Copy out, unchanged, every line from the start of the records to the line that contains "Task: Click the yellow", and stop there.

(Stored data)
- - - -

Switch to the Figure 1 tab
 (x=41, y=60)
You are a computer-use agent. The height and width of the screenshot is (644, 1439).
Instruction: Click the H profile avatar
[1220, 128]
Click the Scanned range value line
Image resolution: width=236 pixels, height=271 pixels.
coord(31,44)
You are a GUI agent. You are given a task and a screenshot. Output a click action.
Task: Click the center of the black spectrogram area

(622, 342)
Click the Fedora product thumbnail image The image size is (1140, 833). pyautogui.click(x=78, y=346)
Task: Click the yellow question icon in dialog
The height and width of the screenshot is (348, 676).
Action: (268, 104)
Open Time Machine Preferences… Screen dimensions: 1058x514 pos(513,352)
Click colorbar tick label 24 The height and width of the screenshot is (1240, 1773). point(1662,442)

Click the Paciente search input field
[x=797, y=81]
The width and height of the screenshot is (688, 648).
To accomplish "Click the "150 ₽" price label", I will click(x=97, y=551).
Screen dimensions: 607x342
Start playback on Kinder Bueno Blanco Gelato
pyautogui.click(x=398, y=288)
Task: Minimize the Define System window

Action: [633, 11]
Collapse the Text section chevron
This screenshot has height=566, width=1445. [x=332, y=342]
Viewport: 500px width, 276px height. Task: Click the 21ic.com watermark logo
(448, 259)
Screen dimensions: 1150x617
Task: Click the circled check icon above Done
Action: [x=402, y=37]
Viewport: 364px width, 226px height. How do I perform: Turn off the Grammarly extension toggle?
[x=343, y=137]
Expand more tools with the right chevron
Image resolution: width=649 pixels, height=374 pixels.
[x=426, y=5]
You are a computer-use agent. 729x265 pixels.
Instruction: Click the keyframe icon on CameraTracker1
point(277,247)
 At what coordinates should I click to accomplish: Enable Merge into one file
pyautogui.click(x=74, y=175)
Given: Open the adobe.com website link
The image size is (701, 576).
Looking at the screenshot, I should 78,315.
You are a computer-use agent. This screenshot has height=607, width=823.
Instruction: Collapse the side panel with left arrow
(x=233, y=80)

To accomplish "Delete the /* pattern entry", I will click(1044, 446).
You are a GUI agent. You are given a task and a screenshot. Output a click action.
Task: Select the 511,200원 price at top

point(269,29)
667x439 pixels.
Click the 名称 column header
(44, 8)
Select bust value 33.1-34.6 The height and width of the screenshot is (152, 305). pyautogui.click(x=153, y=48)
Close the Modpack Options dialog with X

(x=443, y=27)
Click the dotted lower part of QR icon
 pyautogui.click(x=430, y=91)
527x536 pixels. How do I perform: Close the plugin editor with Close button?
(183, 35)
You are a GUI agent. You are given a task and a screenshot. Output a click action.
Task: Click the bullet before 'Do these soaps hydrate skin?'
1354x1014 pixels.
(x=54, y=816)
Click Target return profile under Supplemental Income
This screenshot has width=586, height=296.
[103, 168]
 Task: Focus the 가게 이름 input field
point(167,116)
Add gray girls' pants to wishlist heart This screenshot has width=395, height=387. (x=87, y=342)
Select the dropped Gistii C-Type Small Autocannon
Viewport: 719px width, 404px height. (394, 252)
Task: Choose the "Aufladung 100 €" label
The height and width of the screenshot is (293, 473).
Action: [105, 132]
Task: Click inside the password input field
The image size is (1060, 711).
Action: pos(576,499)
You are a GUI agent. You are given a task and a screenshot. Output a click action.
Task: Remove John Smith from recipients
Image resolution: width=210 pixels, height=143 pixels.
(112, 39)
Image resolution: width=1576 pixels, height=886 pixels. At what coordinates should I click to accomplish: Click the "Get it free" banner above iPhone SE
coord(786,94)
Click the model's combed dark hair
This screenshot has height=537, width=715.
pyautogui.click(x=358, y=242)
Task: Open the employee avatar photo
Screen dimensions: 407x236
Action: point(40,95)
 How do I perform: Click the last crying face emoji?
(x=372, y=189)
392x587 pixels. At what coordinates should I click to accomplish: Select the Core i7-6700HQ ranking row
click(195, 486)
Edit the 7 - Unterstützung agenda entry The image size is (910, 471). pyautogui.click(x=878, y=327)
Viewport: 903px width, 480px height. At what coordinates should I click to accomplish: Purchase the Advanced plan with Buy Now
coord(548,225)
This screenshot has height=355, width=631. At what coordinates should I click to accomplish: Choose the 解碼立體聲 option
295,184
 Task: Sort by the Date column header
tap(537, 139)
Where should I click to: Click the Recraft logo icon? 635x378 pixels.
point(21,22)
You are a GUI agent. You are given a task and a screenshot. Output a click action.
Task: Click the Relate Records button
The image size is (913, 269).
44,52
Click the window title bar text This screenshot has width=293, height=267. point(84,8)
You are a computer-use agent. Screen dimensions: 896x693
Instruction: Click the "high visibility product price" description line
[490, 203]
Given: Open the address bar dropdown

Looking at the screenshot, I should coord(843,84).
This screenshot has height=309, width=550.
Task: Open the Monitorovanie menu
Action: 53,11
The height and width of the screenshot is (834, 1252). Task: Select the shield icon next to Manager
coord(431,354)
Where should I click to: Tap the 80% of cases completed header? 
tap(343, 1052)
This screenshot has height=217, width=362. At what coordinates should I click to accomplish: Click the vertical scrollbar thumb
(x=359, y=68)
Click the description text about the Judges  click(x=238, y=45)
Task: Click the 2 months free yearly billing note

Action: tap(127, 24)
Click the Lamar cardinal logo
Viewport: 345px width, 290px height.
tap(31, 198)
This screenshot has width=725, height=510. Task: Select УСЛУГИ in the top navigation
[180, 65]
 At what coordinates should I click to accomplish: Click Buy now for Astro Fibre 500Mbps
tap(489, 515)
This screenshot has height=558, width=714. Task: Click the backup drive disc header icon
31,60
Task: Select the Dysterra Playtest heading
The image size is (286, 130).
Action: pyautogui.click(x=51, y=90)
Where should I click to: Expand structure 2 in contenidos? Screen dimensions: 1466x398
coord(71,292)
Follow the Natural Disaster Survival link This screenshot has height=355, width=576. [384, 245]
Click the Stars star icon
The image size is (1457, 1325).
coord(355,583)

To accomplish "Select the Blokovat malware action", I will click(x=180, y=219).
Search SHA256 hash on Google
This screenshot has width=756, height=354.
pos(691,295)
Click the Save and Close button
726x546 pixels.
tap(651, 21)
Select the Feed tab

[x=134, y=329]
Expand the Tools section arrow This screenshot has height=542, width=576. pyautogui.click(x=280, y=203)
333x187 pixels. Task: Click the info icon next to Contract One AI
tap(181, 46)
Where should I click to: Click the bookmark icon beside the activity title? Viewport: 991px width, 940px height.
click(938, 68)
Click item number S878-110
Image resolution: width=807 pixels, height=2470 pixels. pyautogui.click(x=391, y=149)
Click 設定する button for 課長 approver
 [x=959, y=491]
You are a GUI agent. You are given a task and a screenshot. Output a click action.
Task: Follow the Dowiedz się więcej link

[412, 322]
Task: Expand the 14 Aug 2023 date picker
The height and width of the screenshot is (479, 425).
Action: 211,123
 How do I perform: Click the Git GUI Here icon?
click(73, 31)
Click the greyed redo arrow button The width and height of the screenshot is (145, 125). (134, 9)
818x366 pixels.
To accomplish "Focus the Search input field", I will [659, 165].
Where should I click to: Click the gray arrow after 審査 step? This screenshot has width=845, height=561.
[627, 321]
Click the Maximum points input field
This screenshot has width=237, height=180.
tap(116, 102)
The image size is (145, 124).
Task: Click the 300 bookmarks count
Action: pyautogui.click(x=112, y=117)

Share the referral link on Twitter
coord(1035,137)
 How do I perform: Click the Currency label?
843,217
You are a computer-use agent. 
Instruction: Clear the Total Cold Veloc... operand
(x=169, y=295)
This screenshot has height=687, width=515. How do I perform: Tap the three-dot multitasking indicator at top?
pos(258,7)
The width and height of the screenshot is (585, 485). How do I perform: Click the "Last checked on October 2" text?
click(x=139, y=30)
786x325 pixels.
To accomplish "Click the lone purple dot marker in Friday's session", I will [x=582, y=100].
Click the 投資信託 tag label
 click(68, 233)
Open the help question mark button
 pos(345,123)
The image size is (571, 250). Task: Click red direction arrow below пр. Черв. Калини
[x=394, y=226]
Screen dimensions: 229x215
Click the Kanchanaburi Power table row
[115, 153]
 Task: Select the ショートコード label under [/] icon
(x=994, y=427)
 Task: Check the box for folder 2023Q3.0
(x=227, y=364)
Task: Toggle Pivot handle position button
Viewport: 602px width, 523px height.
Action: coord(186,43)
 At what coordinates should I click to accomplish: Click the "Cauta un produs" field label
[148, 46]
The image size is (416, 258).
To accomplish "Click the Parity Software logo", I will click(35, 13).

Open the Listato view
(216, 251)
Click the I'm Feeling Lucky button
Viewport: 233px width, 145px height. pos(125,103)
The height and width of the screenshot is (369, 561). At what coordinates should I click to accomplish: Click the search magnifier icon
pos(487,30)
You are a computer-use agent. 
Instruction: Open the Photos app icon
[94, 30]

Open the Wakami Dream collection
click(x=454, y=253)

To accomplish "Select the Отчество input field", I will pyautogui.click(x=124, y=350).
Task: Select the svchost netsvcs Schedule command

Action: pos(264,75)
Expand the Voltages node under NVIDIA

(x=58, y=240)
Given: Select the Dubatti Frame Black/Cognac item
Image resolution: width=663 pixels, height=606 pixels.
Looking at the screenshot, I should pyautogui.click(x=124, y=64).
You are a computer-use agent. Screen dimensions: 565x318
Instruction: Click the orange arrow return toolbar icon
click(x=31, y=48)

- - - -

:: Task solution ::
Switch to the Figure 1 tab
 (x=41, y=60)
You are a computer-use agent. The height and width of the screenshot is (644, 1439).
Instruction: Click the H profile avatar
[1220, 128]
Click the Scanned range value line
Image resolution: width=236 pixels, height=271 pixels.
coord(31,44)
You are a GUI agent. You are given a task and a screenshot. Output a click action.
Task: Click the center of the black spectrogram area

(622, 342)
Click the Fedora product thumbnail image The image size is (1140, 833). pyautogui.click(x=78, y=346)
Task: Click the yellow question icon in dialog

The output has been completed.